[TEXT EXCERPT Boundary: Start]

Chochenyo territory was bordered by Karkin territory to the north (at Mount Diablo), Tamyen territory to the south and southwest, and the San Francisco Bay to the west, overlapping a bit with the Bay Miwok and Yokuts to the east.

== History ==
During the California Mission Era, the Chochenyo moved en masse to the Mission San Francisco de Asís (founded in 1776) in San Francisco, and Mission San José of Fremont (founded in 1797). Most moved into one of these missions and were baptized, lived and educated to be Catholic neophytes, also known as Mission Indians. When the missions were discontinued by the Mexican Government in 1834, the people found themselves landless. A large majority of the Chochenyo died from disease in the missions and shortly thereafter, with only a fragment remaining by 1900. The speech of the last two native speakers of Chochenyo was documented in the 1920s in the unpublished fieldnotes of the Bureau of American Ethnology linguist John Peabody Harrington.

In 1925, Alfred Kroeber, then director of the Hearst Museum of Anthropology, declared the Ohlone extinct, which directly led to its losing federal recognition and land rights.

== Contemporary descendants ==
Today, some Ohlone, of which most are Chochenyo, have formed the Muwekma Ohlone Tribe. As of 2007, the Muwekma Ohlone Tribe were petitioning for U.S. federal recognition.

In 2017, Chochenyo chef Vincent Medina and his Rumsen partner Louis Trevino opened Cafe Ohlone in Berkeley, focused on traditional Chochenyo foods and cultural restoration.

[TEXT EXCERPT Boundary: End]
[DATA SECTION Boundary: Start]

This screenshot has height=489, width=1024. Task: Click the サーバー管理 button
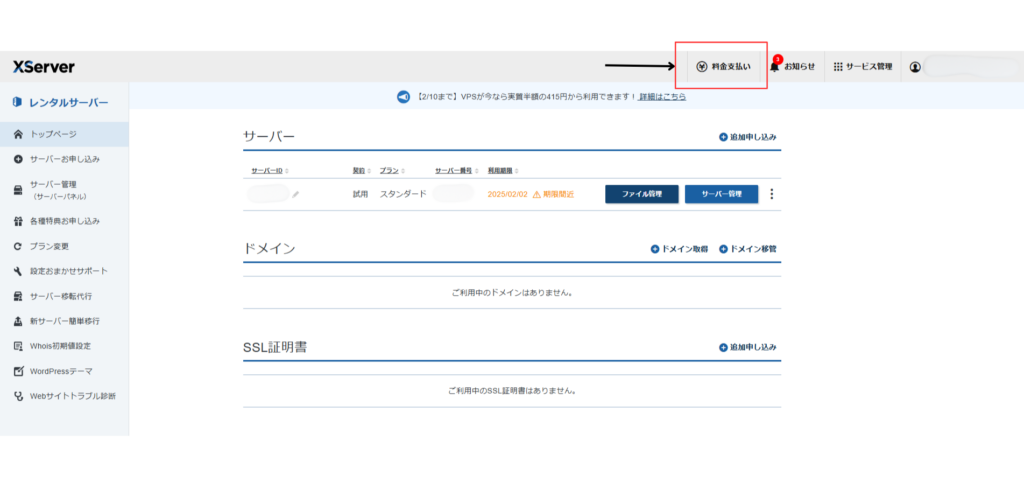721,194
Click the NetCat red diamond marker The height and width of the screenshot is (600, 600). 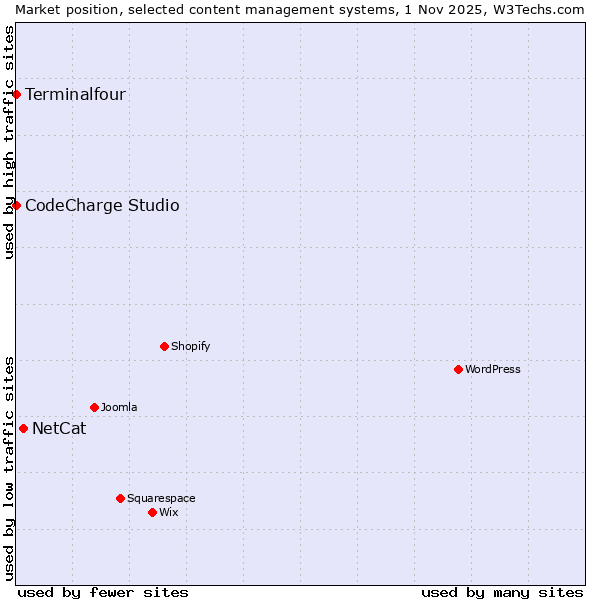pos(23,429)
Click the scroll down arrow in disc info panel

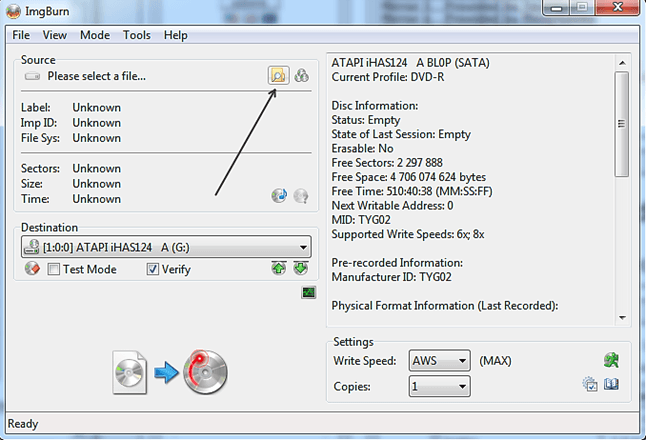pos(621,317)
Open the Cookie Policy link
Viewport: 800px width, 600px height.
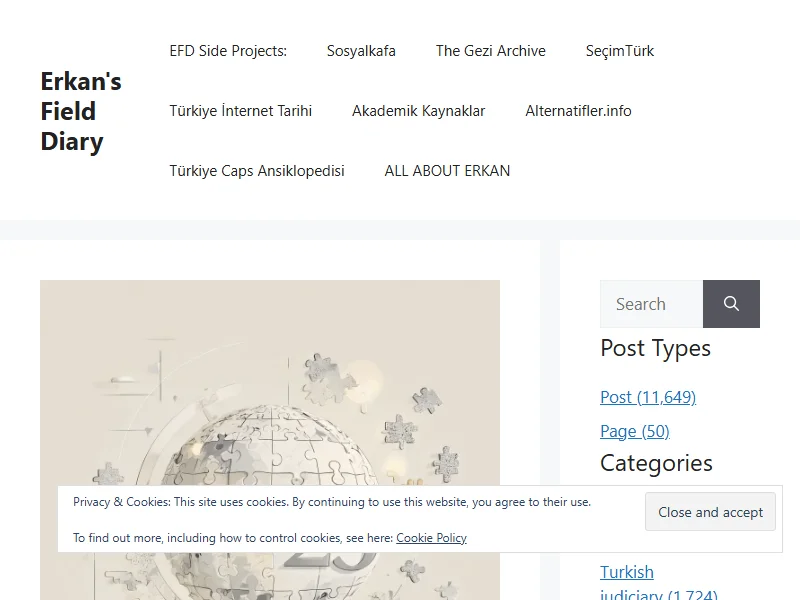(x=431, y=538)

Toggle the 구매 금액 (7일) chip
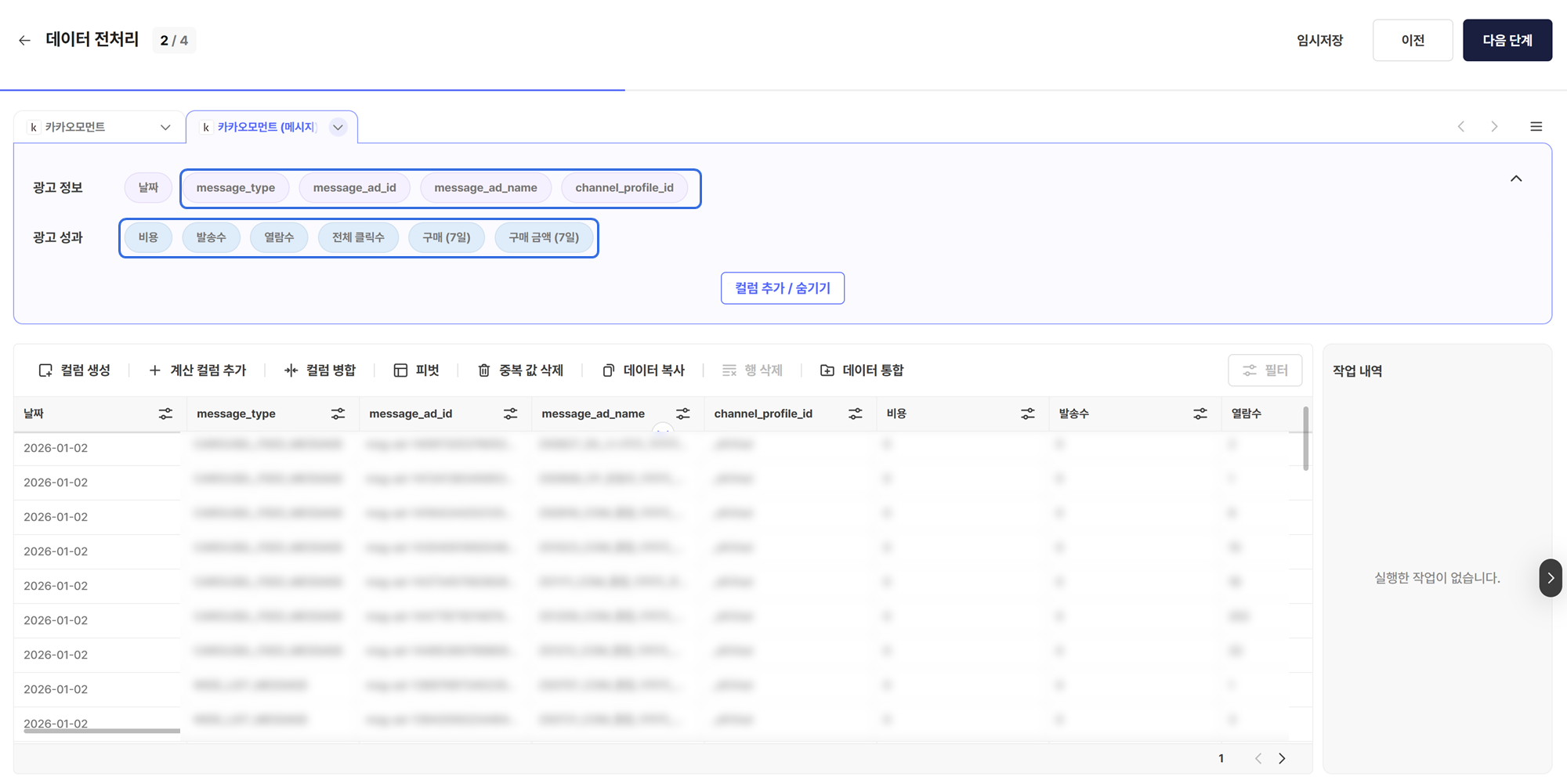[544, 237]

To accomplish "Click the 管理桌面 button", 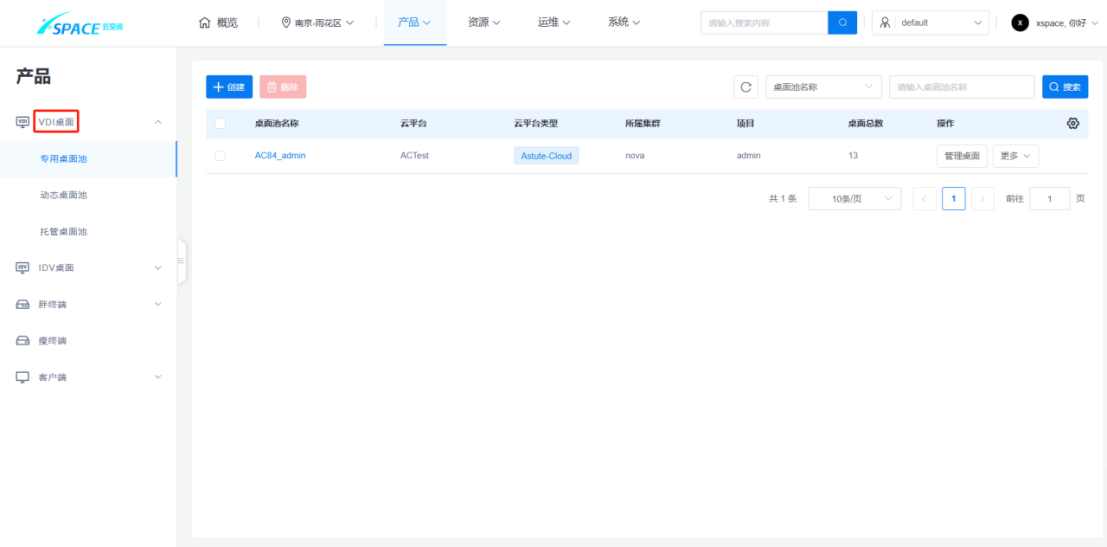I will pos(962,156).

[DATA SECTION Boundary: End]

REQUIRED WORK —
1/ List every person named in the text about the Chochenyo.
2/ Do these statements agree with the text about the Chochenyo? Answer yes or no for each and quote the words from the text that settle it.
(a) Mission San José of Fremont was founded in 1797.
(b) The Spanish Government shut down the missions in 1834.
(c) Cafe Ohlone opened in Oakland.

YOUR RESPONSES —
1/
John Peabody Harrington
Alfred Kroeber
Vincent Medina
Louis Trevino

2/
(a) Yes: "Mission San José of Fremont (founded in 1797)"
(b) No: "the missions were discontinued by the Mexican Government in 1834"
(c) No: "opened Cafe Ohlone in Berkeley"